Assis l'un à côté de l'autre, on attendait patiemment que les lumières daignent s'éteindre et que l'écran nous fasse grâce de sa sainte illumination, tout en enchaînant les conversations chuchotées. Il me racontait sa péripétie de la veille; un colis commandé deux semaines auparavant, ayant été perdu dans le centre de tri et n'arrivant donc jamais à destination. Situation improbable, surtout compte-tenu du prestige de l'entreprise mondialement connue.

« Tu me files du pop-corn ?

- Nope.

Et comme par réflexe, je resserrais un peu plus le paquet rempli à ras-bord contre mon torse, devant ses prunelles noirâtres presque suppliantes. Je l'entendis râler dans sa barbe. Ni une ni deux, sa main perfide vint brusquement piocher dans mon seau. m'en volant une poignée sans même me laisser le temps de répliquer. Un soupir vaincu m'échappa, avant que je ne me résolve à placer le seau en carton entre nos deux sièges, devant son air agréablement surpris.

- Tu veux bien que j'en prenne alors ? la bouche pleine, il bafouilla.
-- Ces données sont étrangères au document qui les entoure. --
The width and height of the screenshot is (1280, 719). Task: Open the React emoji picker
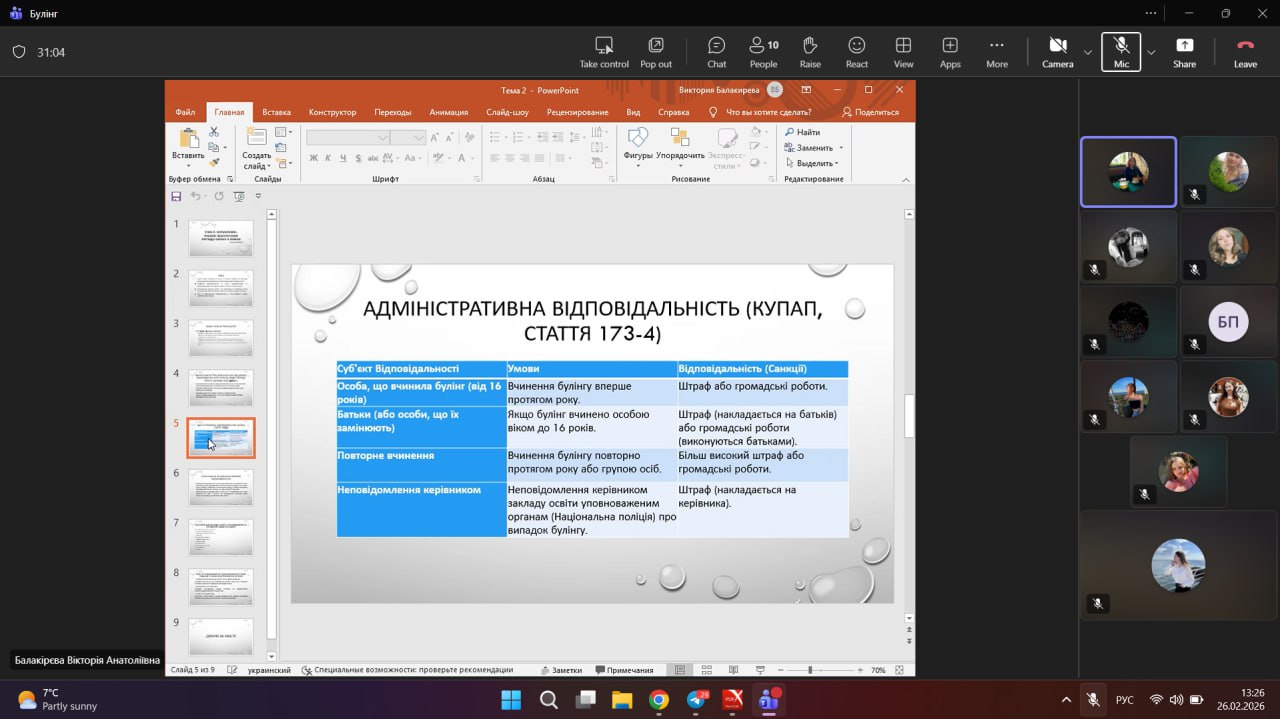tap(857, 52)
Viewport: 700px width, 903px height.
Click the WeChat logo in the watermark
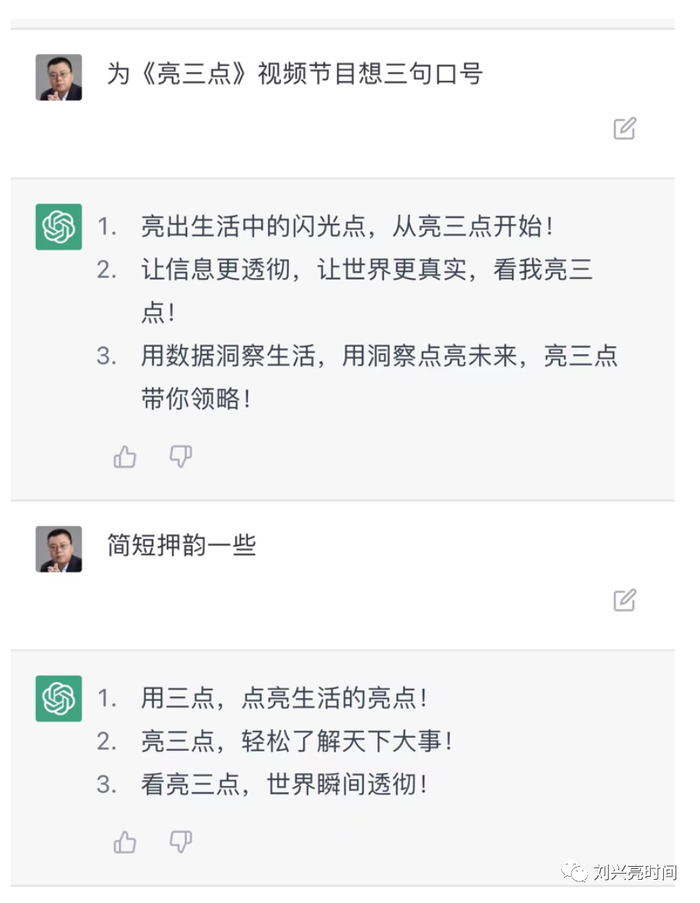tap(574, 872)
- Apparemment ma permission n'y change rien.

Mes yeux moqueurs rencontrèrent les siens, avant de s'en détacher pour balayer la salle du regard. Elle était modérément remplie, surtout parce que la comédie bien notée datait déjà du mois dernier. Tant mieux, parce que je n'aimais pas avoir de voisins inconnus au cinéma.

- Faut que j'aille pisser, lâchai-je.

- Vieux avant l'âge !

- Roh, arrête ou j'te pisse dessus.

- Mmh, un sourire en coin narquois fleurit sur ses lèvres, désolé l'uro c'est pas mon délire.
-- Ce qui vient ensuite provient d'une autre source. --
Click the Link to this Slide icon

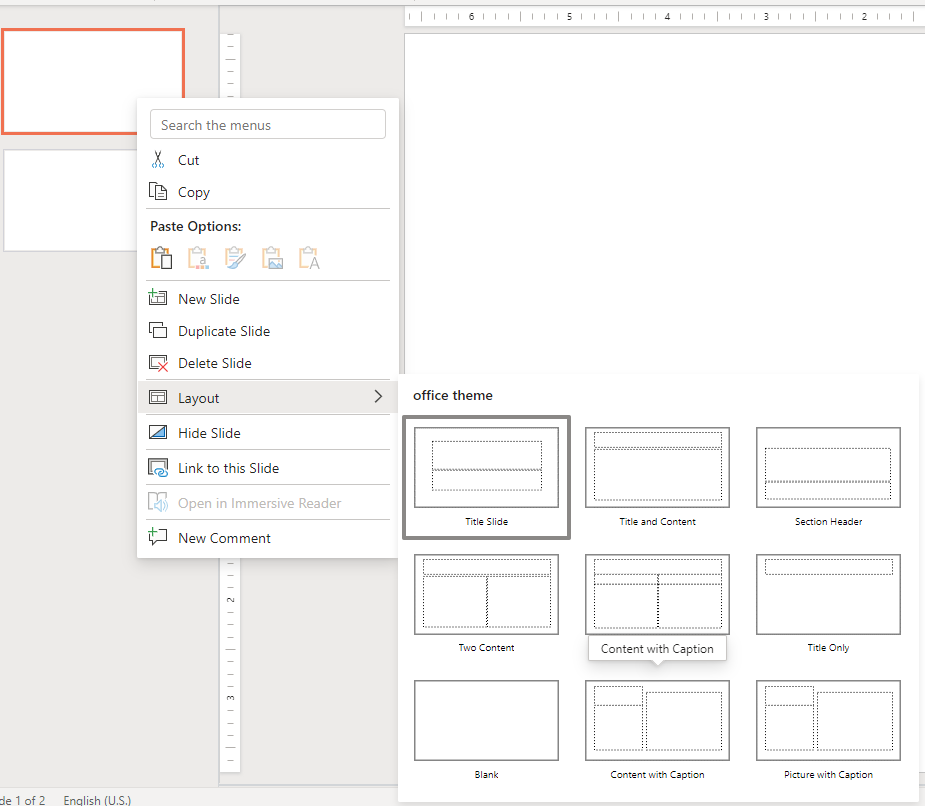158,468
Mon visage se décomposa soudainement, tandis que je commençai à agiter les bras dans tous les sens, paniqué.

- M-Mais moi non plus ! Ne crois pas que-

- Je te taquine Kook, son franc rire me rassura. Allez, va faire ton pipi. »

D'un air las, je levai les yeux au ciel avant de filer en direction de la porte de sortie. Il ne me fallut pas longtemps pour rejoindre les toilettes.

L'épisode de l'autre soir me trottait dans la tête, inlassablement, et davantage encore lorsque je me retrouvais face à lui. Devrais-je lui reparler des sextos ? Ou laisser filer les choses naturellement ? Ces non-dits me stressaient un peu, comment savoir si on était sur la même longueur d'onde ? J'avais envie de lui, sans pour autant être certain d'éprouver de sentiments amoureux. Mais de son côté, c'était le cas. 

Au fond de moi, je souhaitais lui en parler, souhaitais passer à la vitesse supérieure et mettre en pratique tout ce qu'il avait eu l'audace de m'écrire dans l'unique but de me chauffer. Au vu de ses quelques messages, l'idée de pratiquer une certaine activité avec moi sans aucune valeur sûre me concernant, ne semblait pas le repousser tant que ça. Et je n'étais pas un prude, loin de là. J'étais simplement un romantique qui ne voulait pas désacraliser l'acte sexuel. Mais, pourtant, m'imaginer en train de le faire avec Taehyung me faisait un effet fou. Un tel effet que ça aurait pu suffire à mettre en lumière l'évidence de la situation.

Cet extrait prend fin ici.